The top priority was reducing carnivore attacks on livestock. Two-thirds of attacks occurred in poorly protected livestock enclosures and so RCP has reinforced nearly 150 bomas with wire, reducing attacks by over 95%.
Protecting grazing livestock is harder. Having worked with Anatolian shepherd dogs before, Dickman introduced nine into the Ruaha area. “Although mortality rates are quite high, the dogs have proved they can effectively defend livestock, even from lions,” she says.
The project also trains and employs ‘conflict officers’ in 11 villages. They respond to attacks and provide advice to villagers on how to reduce the chance of them happening again.
In addition, the project works with the Lion Guardians in Kenya, and has adapted its model of employing Barabaig warriors so that they gain prestige through conservation rather than lion killing. Currently RCP has 14 warriors fulfilling their traditional protective role in the community – they have fortified over 500 enclosures and have found over 10,000 lost livestock (as well as many lost children), thereby reducing the chances of depredation and retaliatory killings. The warriors, known as Lion Defenders, also gain prestige through learning literacy and international travel. Importantly, they are the individuals best placed to learn about and stop traditional hunts. They have stopped nearly 50 hunts so far.
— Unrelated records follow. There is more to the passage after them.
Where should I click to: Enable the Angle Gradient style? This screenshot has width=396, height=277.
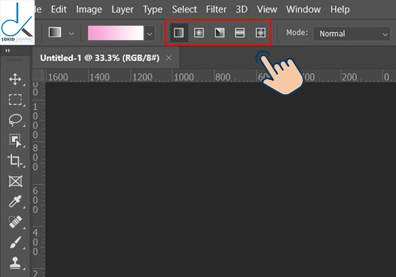[x=219, y=33]
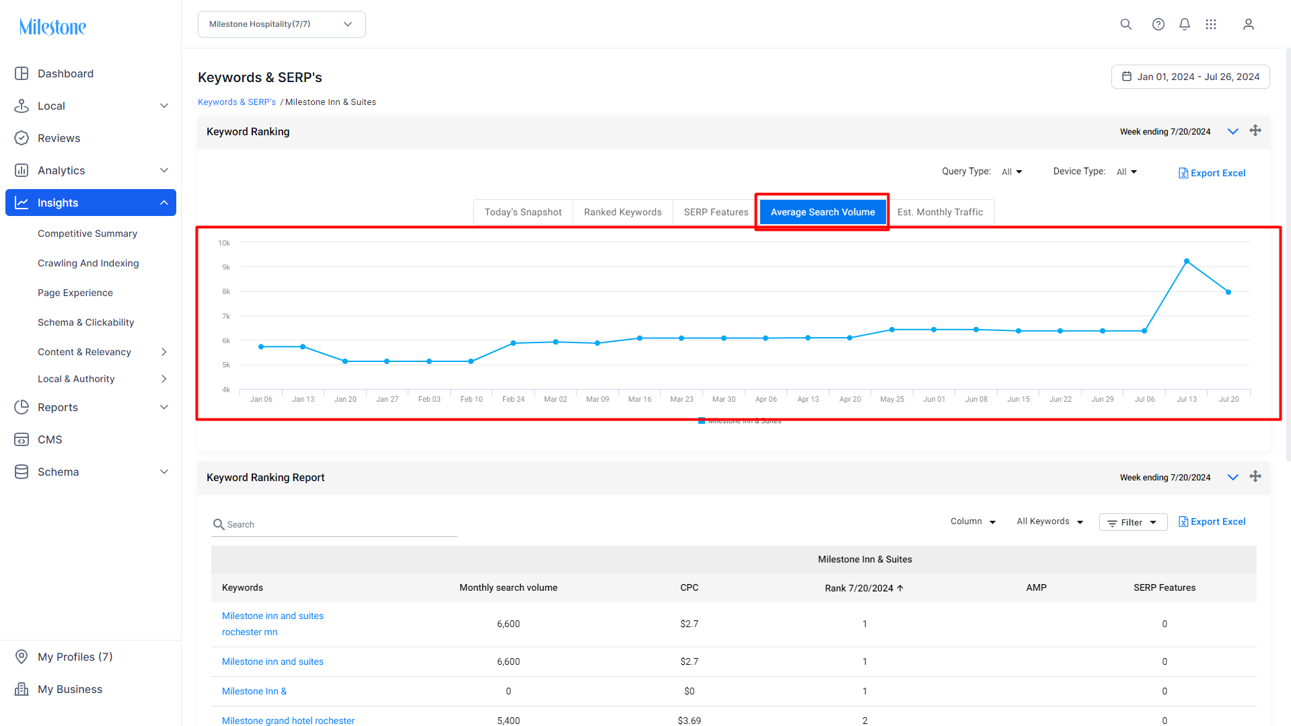Screen dimensions: 1291x726
Task: Open the user account icon
Action: pyautogui.click(x=1248, y=24)
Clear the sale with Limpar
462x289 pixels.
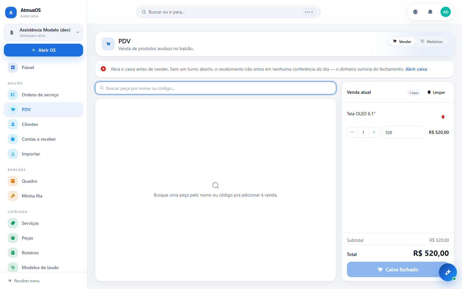point(436,92)
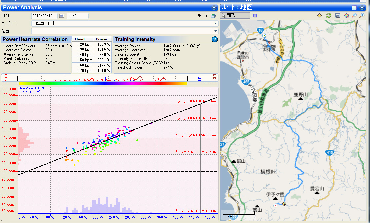Screen dimensions: 370x223
Task: Save the route map image
Action: coord(337,16)
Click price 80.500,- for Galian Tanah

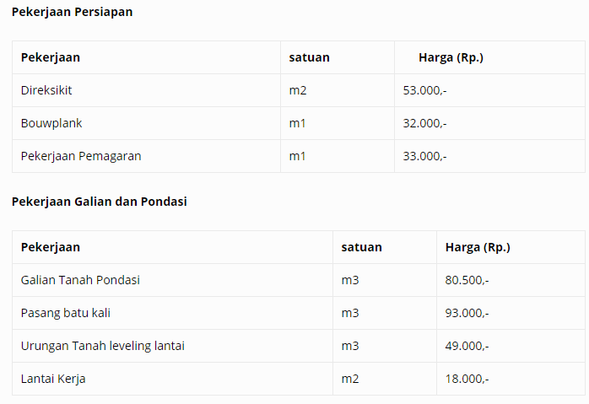467,280
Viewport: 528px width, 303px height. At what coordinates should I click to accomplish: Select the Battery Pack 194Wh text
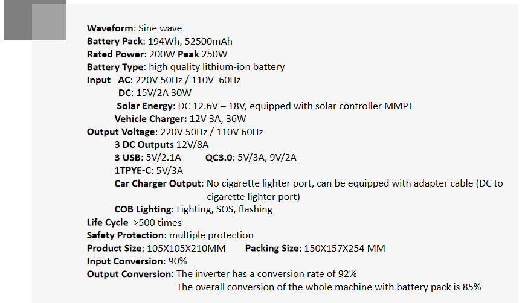(159, 42)
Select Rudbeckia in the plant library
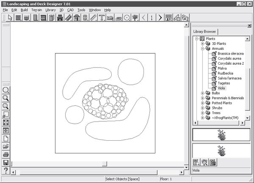This screenshot has height=183, width=254. coord(226,73)
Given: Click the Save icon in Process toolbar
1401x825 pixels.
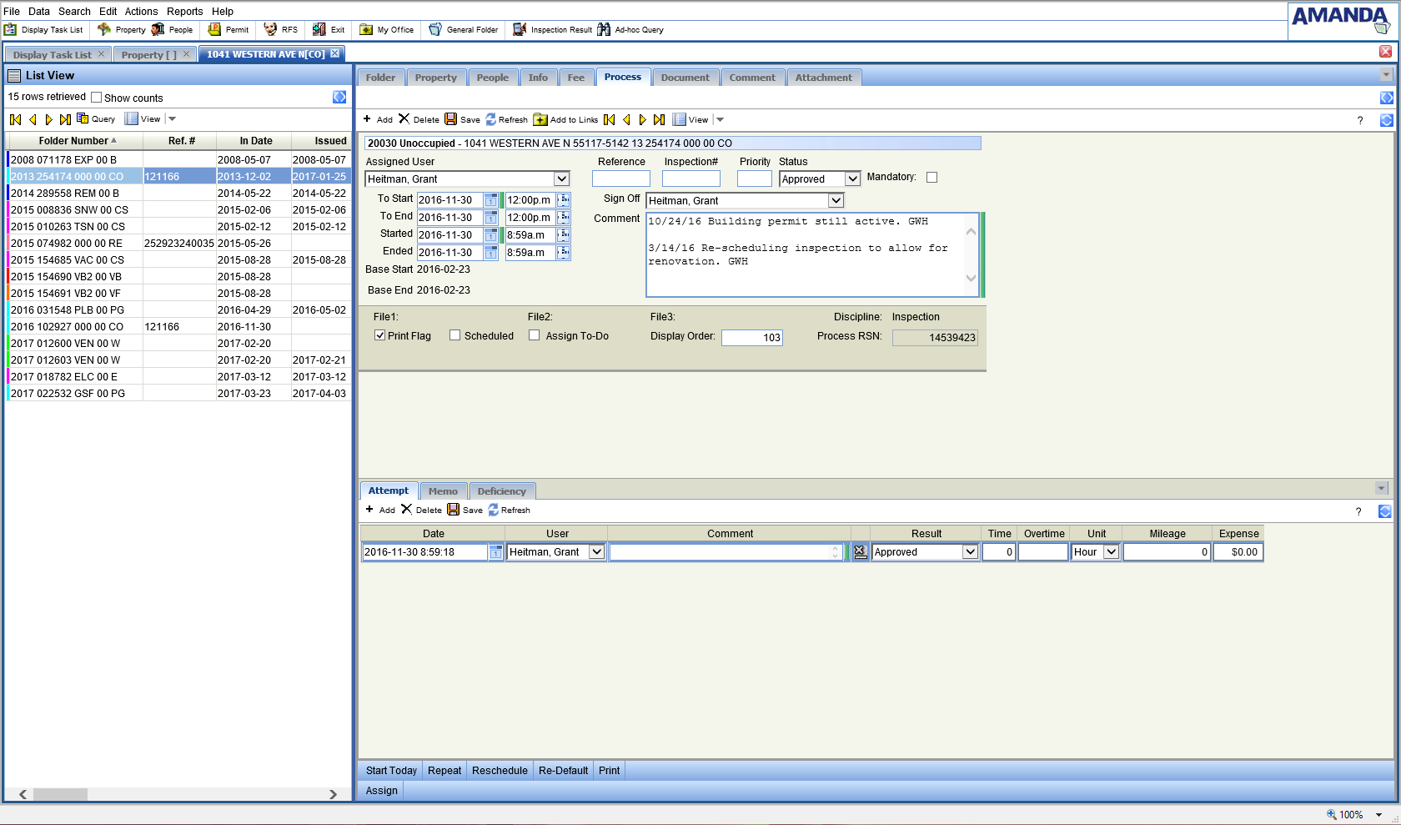Looking at the screenshot, I should (451, 119).
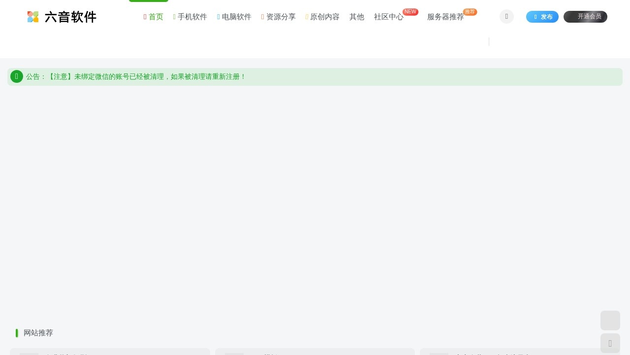Open the announcement text about 微信 account cleanup
The height and width of the screenshot is (355, 630).
click(146, 76)
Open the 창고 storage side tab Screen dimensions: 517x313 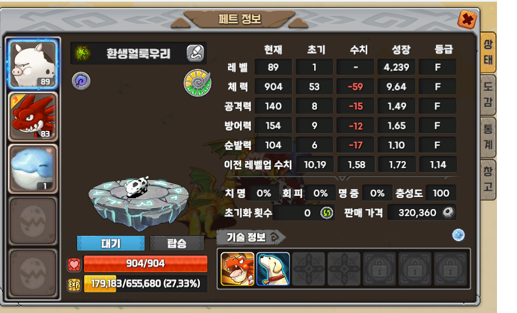tap(488, 179)
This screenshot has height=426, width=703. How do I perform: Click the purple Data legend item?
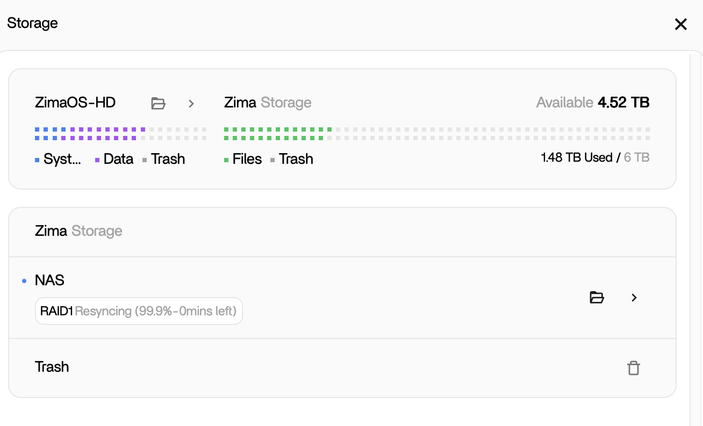114,159
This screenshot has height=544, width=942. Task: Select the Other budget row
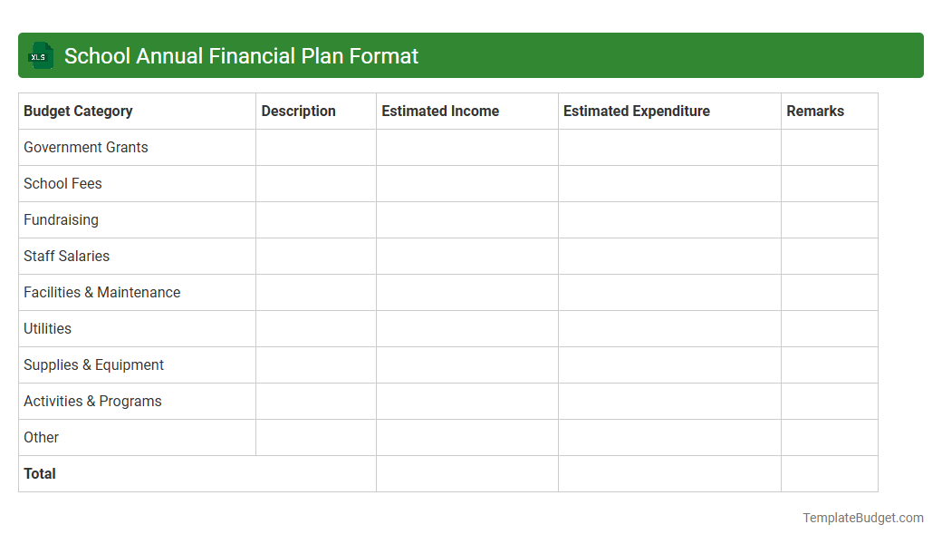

These initiatives have reduced depredation by over 60%.
But people will only conserve wildlife long-term if they see real benefits that outweigh any remaining costs, and so RCP started by asking villagers what benefits they would like to see. They identified education, healthcare and veterinary medicines
Benefits need to be linked to wildlife presence, so a community camera-trapping programme was developed whereby villagers are trained and employed to monitor wildlife on village land using camera-traps. Villages which record more wildlife receive significant additional benefits.
“This innovative programme is now working across 12 villages, and provides $60,000 of additional healthcare, veterinary and educational benefits to local communities each year, making it one of the largest development programmes in the area,” says Dickman.
Through a school twinning programme educational materials to 15 schools have been provided. Furthermore, more than 30 full secondary-school scholarships have been provided. Vital healthcare equipment to local clinics and high-quality veterinary medicines have also been provided.
To spread awareness of this work, and the importance of conservation, the project takes people into the national park on educational trips. Over 1,000 people have participated in these trips so far, which markedly improve attitudes towards both the protected area and its wildlife. Educational DVD nights show wildlife films and provide information about the project in the villages. Around 30,000 people have attended these to date.
Attitudes are certainly changing – in 2011, when Dickman and her team first engaged with the warriors, young men were rewarded with gifts of cattle from other community members for killing lions, and could receive up to 20 cattle each time they killed a lion. Recently, a group of young men went out on a lion hunt, but instead of generating community support, they were called back from the hunt by other villagers.
“The women, in particular, stood up and said that the lions being hunted were the ones that provided school books and food to their children, and were the reason they could give birth more safely,” says Dickman.
The villagers decided to fine each young man who had gone on the hunt one cow each – a major consequence in these societies – and implemented community bans on any lion or elephant hunts.
Overall, lion killings have been reduced by over 80% in the core study area.
“RCP intends to expand its work from the current 12 villages into all 22 close to the southern border of the Park. This will take more investment, both from the communities and from international funders, but the project has shown that it can have major positive impacts on both carnivores and communities,” says Dickman.